Herkese uzuun bir aradan sonra Merhaba...
İşe başladığım ve alışma sürecimin biraz uzun geçmesi sebebiyle bölümün satırlarının size ulaşma aralığı arttı. Bunun için her birinizden özür dilerim.
Neyse özlemişsinizdir.
İyi okumalar dilerim...
🌙
Salonun içindeki hava kurşun gibi ağırlaşmış adeta ciğerlerimize yapışıp kalmıştı. Bakışlarımı duvar kağıdının desenlerinden yavaşça Aktan'a doğru çevirdim.
Sertçe yutkunup bir çöl gibi kurumuş boğazımı ıslattım. "Nereden başlayacağız hiç bilmiyorum." dedim gözlerim Ertan'a da dönerken, zihnim bir çıkış yolu aramaya başlamıştı.
Birkaç saat önce yüzyıllarca gizli kalmış kelimeleri çıkardığı kağıtlar, açık camdan içeri süzülen rüzgarla beraber bir melodi oluşturarak kulaklarıma çarpıyordu. Yıldızlar karanlığına kavuşmuş, altında kalan dünyayı ışıkları ile yıkarken Ay, dolunay evresine varmak için sadece saatlerini dolduruyordu.
Aklıma süzülen bir fikirle ayağa kalkıp, çantamdan telefonumu aldım. Parmaklarım, ekranın üzerinde dans edercesine kayarken, gözlerim görmek istediğim ismi bulunca mutlulukla küçüldü.
Aktan ve Ertan merakla ne yaptığımı anlatamam için beklerken, ben çoktan telefonu kulağıma dayamış, birbiri ardına çalan bağlantı sesinin sonlanmasını bekliyordum.
Anneannemin sesi kulaklarımı doldurunca "Sultanım nasılsın?" dedim en şen sesimle. Aktan tek kaşını kaldırıp, dudağının kenarında oluşan gülümsemesi ile Ertan'ın sırtına hafifçe vurdu.

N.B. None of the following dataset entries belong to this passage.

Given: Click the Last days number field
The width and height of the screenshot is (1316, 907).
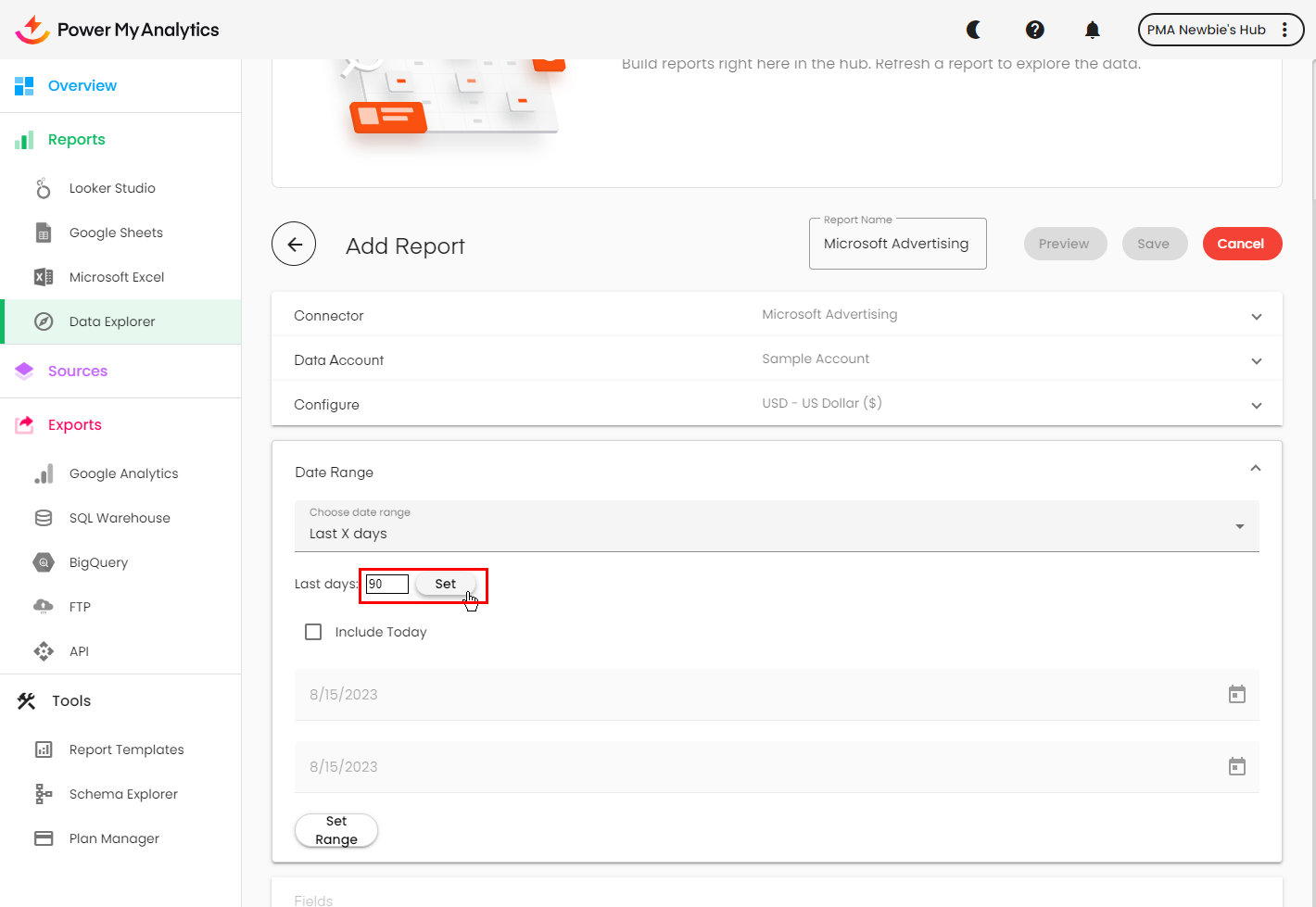Looking at the screenshot, I should pyautogui.click(x=386, y=585).

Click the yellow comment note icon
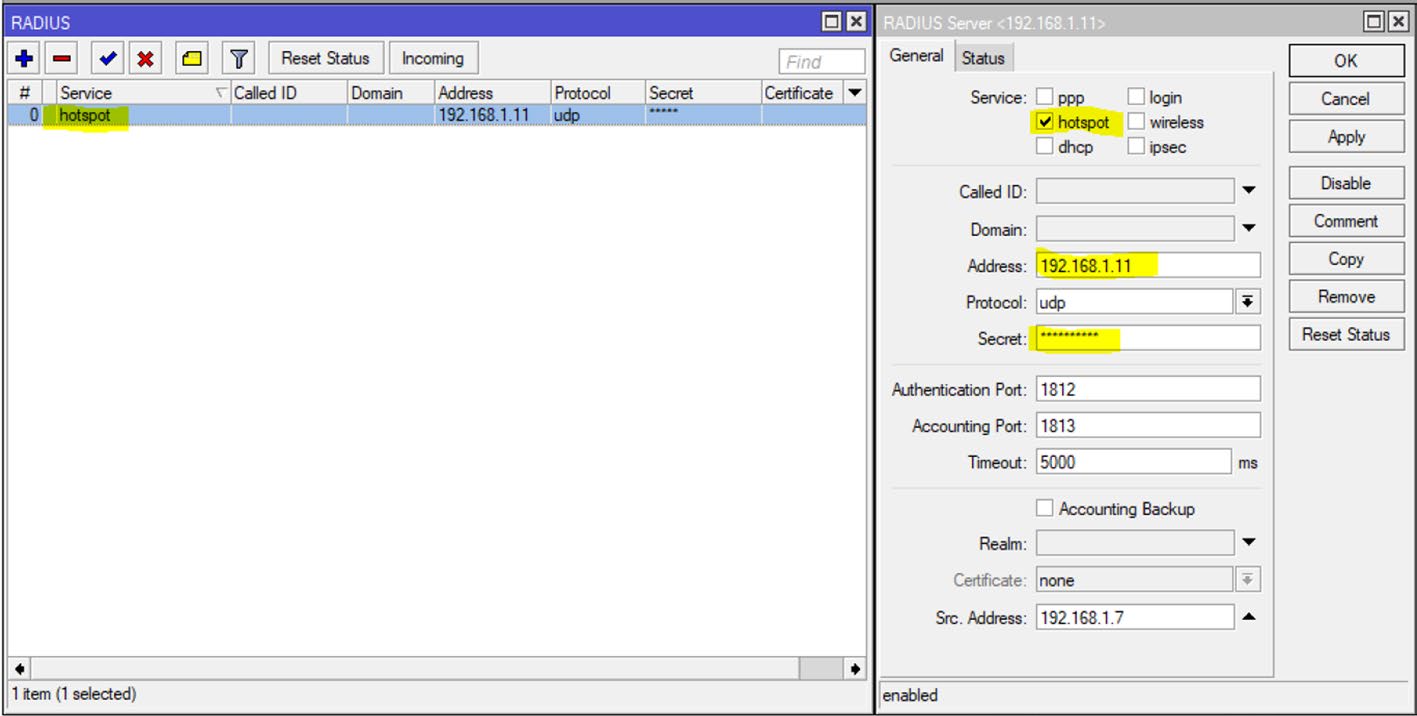coord(192,59)
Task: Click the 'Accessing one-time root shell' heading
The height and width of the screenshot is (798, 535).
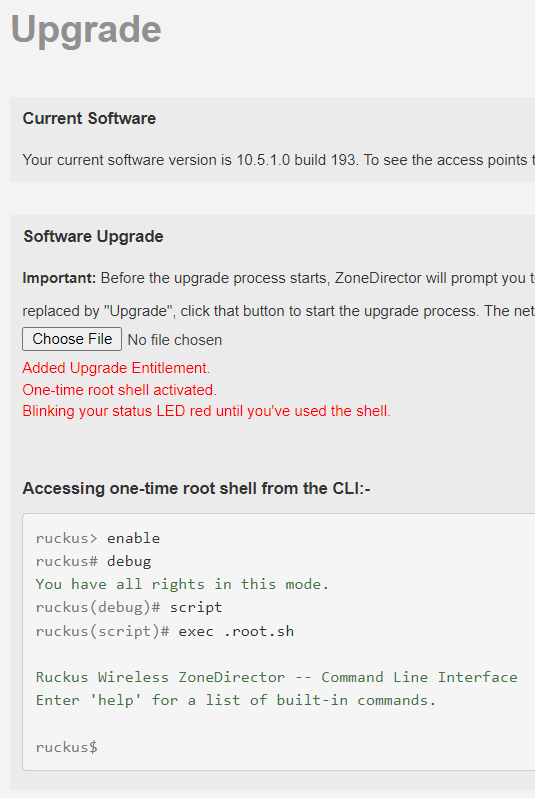Action: 196,488
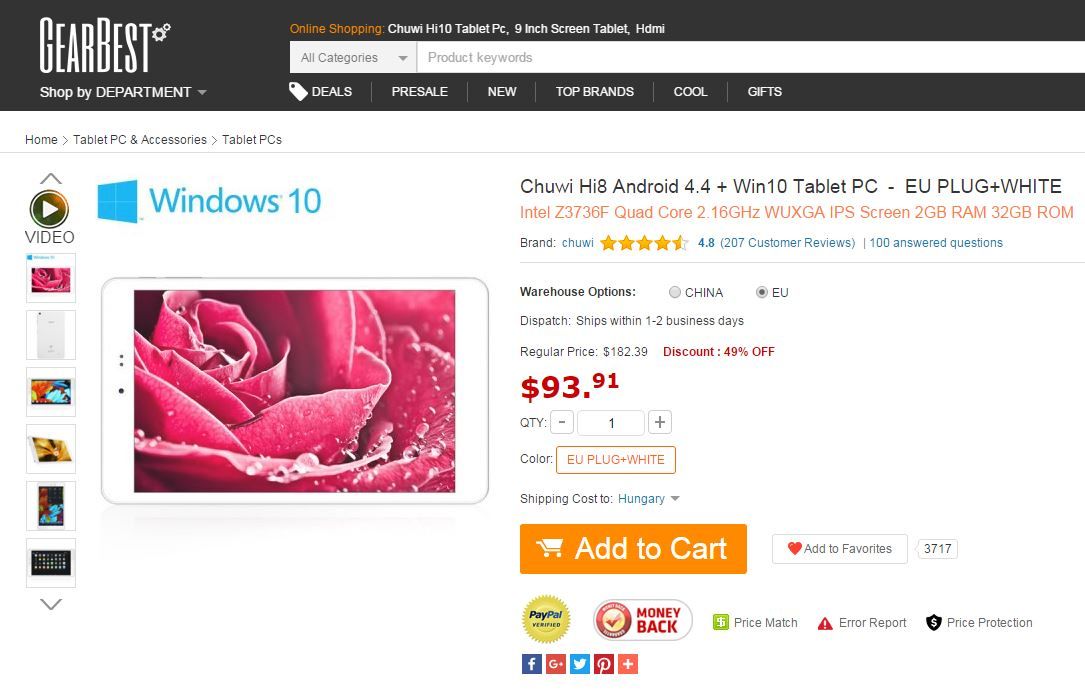Screen dimensions: 1085x691
Task: Share product on Pinterest
Action: click(604, 664)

"İyiyim kızım. Bir aksilik yok dimi?" dedi merak dolu sesi ile bana cevap verirken, dedemin şen kahkahası kulaklarımı doldurdu. Ardından "Damat mı buldun? Aysel bir şeyler diyordu annen ile telefonda konuşurken." dedi telefonu devralip
Gözlerim büyürken "Ne kocası ya? Ben koca falan bulmadım." dedim şaşkınca sandalyeye otururken, bakışlarım karşı koltukta oturan Aktan'a çarpınca kalbimin atışı sekteye uğradı.

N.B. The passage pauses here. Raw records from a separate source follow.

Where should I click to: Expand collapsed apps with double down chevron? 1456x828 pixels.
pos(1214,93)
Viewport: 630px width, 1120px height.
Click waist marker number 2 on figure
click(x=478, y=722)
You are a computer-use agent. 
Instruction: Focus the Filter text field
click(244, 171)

Kocaman gülümsemesi yüzüne oturmuş, en ince ayrıntısına kadar dediklerimi aklına kaydediyordu. Fırsat bulduğu ilk anda da bana bu konu ile ilgili soru yağmuruna tutacağına da emindim.

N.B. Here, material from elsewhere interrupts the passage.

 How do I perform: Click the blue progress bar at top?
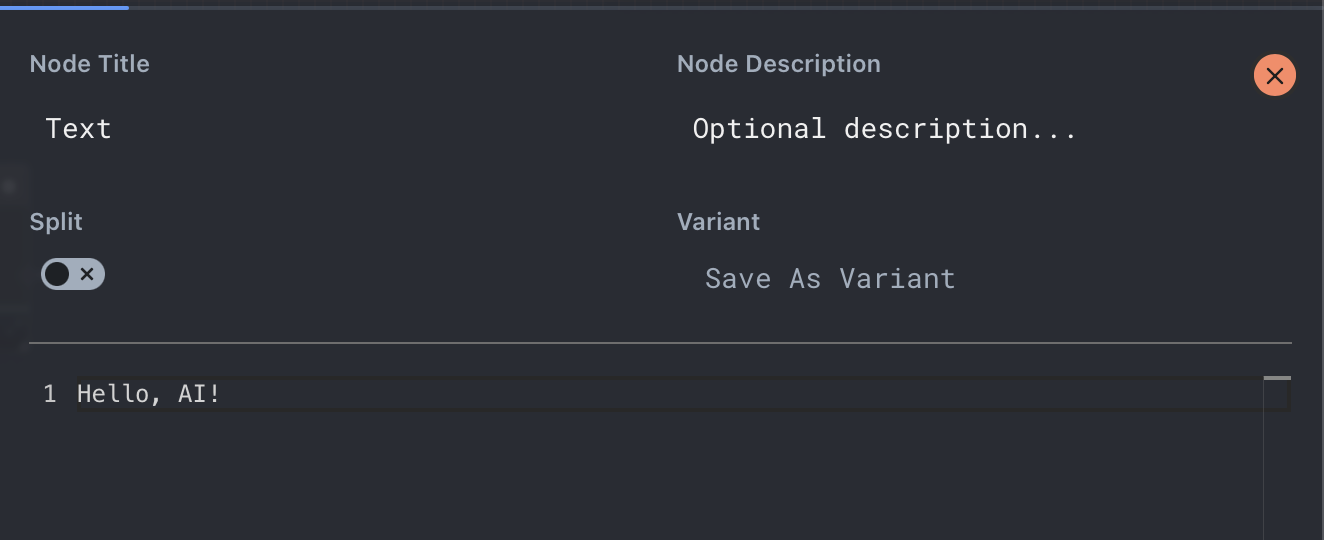pos(64,7)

Boğazımı temizlemek için hafifçe öksürdükten sonra gözlerimi aklımı bulandıran kahverengi gözlerden çektim.
Dedemin kahkahası yeniden kulaklarımda yankılanınca "Eminim bulmadın. Neyse hadi utanıyorsun belli ki." dedikten sonra acıyla haykırıp "Ah. Aysel ne çimdikliyorsun? Torunumla sizin yaptığınız gibi dedikodu da yapılmıyor ha." dedi hızla.
Anneannem, dedemin elinden telefonu kapıp "Yemin ederim kafayı yedireceksin bana!" dedi ve "Bekle iki dakika odaya geçiyorum Yelda." dedi ardından sinirle.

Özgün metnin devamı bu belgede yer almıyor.